— Written exercise 1 —
Repeat the part of the records that opens with the line containing "Click the currency selector stepper arrows" and closes with the line containing "point(24,30)", word for word and with both of those lines included, leaving out the pictures.

The defeat of the revolution and the danger of arrest forced the Bolshevik leader to leave the Russian Empire. In January 1908 through Helsingfors and Stockholm he returned to Geneva, followed by Paris, the town of Poronin near Krakow, and again Switzerland — Bern and Zurich.
In emigration, according to one version in 1909 in Brussels, according to the other — in 1910 in Paris, Lenin met 35-year-old Social Democrat, I. F. Armand (née Élisabeth Pécheux d’Herbenville), who became his heartfelt affection. Lenin soon broke off the relationship that had arisen or, as Armand wrote in a letter to him, “held” parting. The Bolshevik leader, however, maintained friendly relations with Armand until her death from cholera in 1920.
In emigration, the opportunity to direct the activities of the Bolshevik faction in Russia and abroad was narrowed. Under these conditions, Lenin continued to edit party publications, collaborated with foreign and Russian newspapers, in 1908 wrote and published the philosophical essay “Materialism and Empirio-Criticism”.
In May 1912, the first issue of the legal Bolshevik newspaper “Pravda” was published in St. Petersburg. The leader of the Bolsheviks regularly wrote to “Pravda”, sent letters to the editorial board, gave advice and instructions. In two years this newspaper published about 270 Lenin’s articles and notes.
In October 1905, as a result of the events of the first Russian revolution, the Manifesto of Emperor Nicholas II established the State Duma — the first Russian Parliament, proclaimed certain civil liberties, including freedom of speech. Lenin used it as an additional opportunity to legally fight the existing political regime. The Social-Democratic faction with the participation of the Bolsheviks, which proclaimed the goal of overthrowing the monarchy and changing the legal political system of the country, nevertheless was legally operating in the Fourth State Duma (1912-1917), often characterized by some of its contemporaries (and later by Soviet historiography) as a “reactionary” one.
The Tsarist government, of course, hindered opposition activity in every possible way, fought against its radical manifestations. One of the means of combating underground revolutionary organizations was political provocation, the introduction of agents into the ranks of the revolutionaries, the recruitment of the weak and the doubters. Roman Malinovsky, a member of the RSDLP Central Committee and the head of the Bolshevik group in the fourth State Duma, became a secret agent of the security branch of the Police Department. With his help police arrested N. I. Bukharin, S. G. Ordzhonikidze, Y. M. Sverdlov, and I. V. Dzhugashvili in 1910 — 1913. Lenin highly valued Malinovsky and trusted him. “Dear friend,” this is how the leader of the Bolsheviks addressed him in letters, emphasizing the confidence of their relationship. In July 1914, Lenin became a member of the party “investigative commission on rumors about the political dishonesty of R. V. Malinovsky” and did everything to get him out of the suspicions of his comrades. “A stuffed fool”, “a scoundrel ” – this is how the leader of the Bolsheviks characterized the Social Democrat A. A. Troyanovsky, who challenged the conclusions of the Commission. Until the beginning of 1917, when the Extraordinary Commission of Inquiry of the Provisional Government on the basis of documents of the Police Department revealed the cooperation of R. V. Malinovsky with the police, Lenin stubbornly insisted on the innocence of his confidant.

— Written exercise 2 —
Duplicate the part of the text on Lenin's years in emigration that opens with the words containing "The defeat of" and closes with the words containing "cholera in 1920.", keeping every word unchanged.

— Extracted data —
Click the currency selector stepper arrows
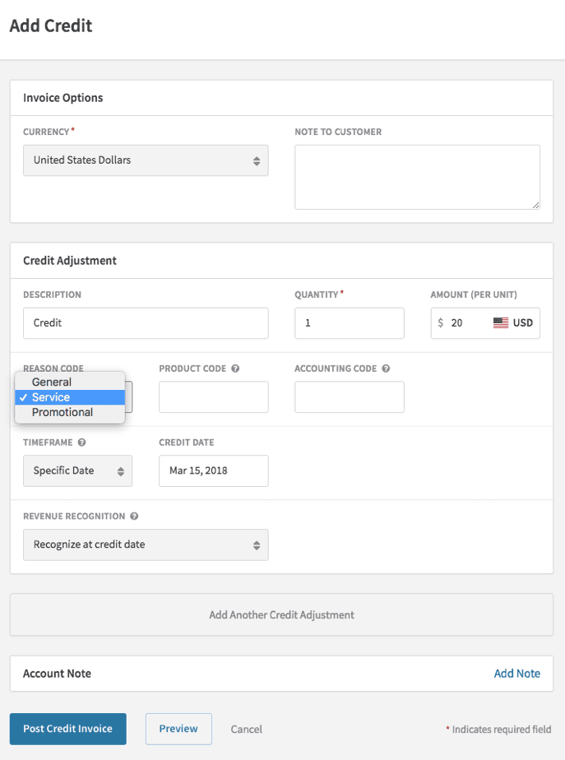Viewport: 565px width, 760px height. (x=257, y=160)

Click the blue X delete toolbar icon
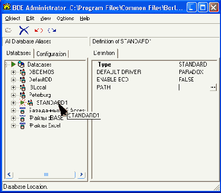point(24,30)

* * *

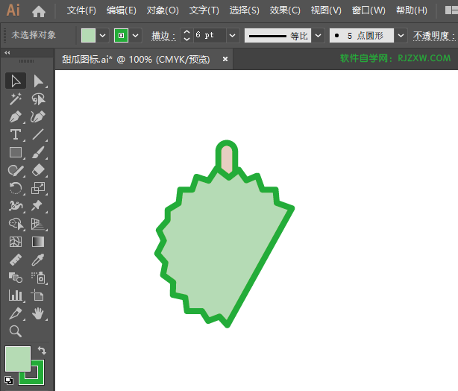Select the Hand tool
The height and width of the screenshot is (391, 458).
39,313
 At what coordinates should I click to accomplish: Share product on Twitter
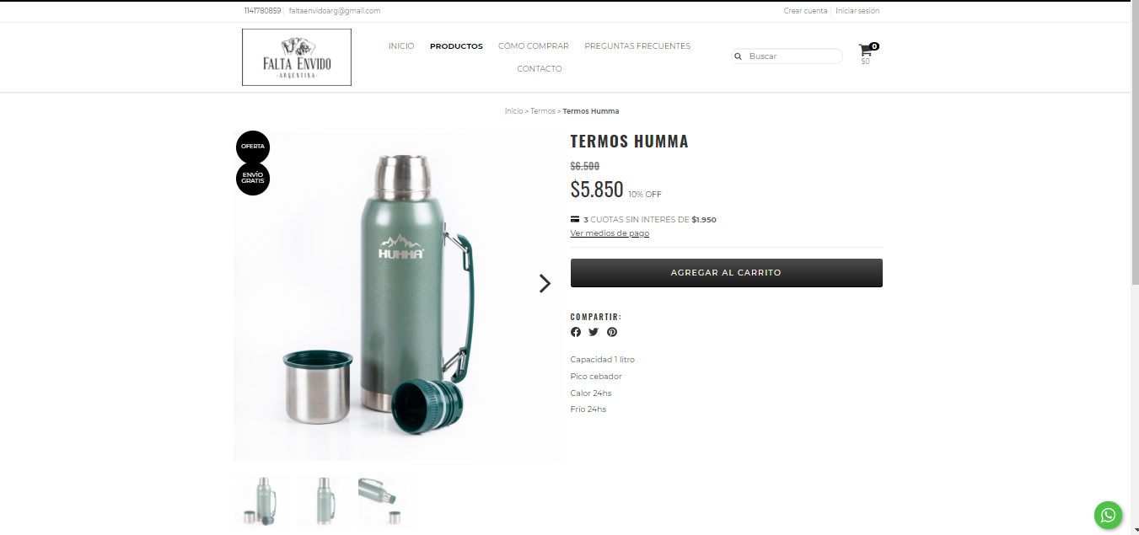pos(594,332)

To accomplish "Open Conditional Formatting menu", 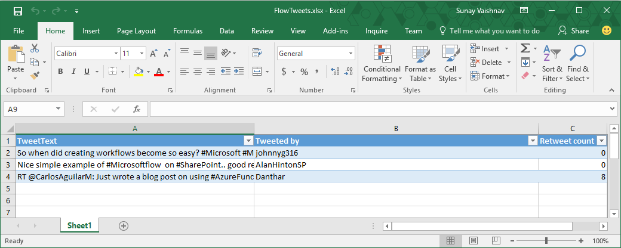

---

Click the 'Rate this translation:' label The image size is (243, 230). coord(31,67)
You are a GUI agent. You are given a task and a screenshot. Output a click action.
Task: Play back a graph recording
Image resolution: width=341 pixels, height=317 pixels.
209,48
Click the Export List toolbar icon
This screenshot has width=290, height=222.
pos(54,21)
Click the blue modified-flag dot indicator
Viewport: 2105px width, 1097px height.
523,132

— Task output 1 —
Click the currency selector stepper arrows
Viewport: 565px width, 760px height. (x=257, y=160)

Click the blue X delete toolbar icon
point(24,30)

— Task output 2 —
The defeat of the revolution and the danger of arrest forced the Bolshevik leader to leave the Russian Empire. In January 1908 through Helsingfors and Stockholm he returned to Geneva, followed by Paris, the town of Poronin near Krakow, and again Switzerland — Bern and Zurich.
In emigration, according to one version in 1909 in Brussels, according to the other — in 1910 in Paris, Lenin met 35-year-old Social Democrat, I. F. Armand (née Élisabeth Pécheux d’Herbenville), who became his heartfelt affection. Lenin soon broke off the relationship that had arisen or, as Armand wrote in a letter to him, “held” parting. The Bolshevik leader, however, maintained friendly relations with Armand until her death from cholera in 1920.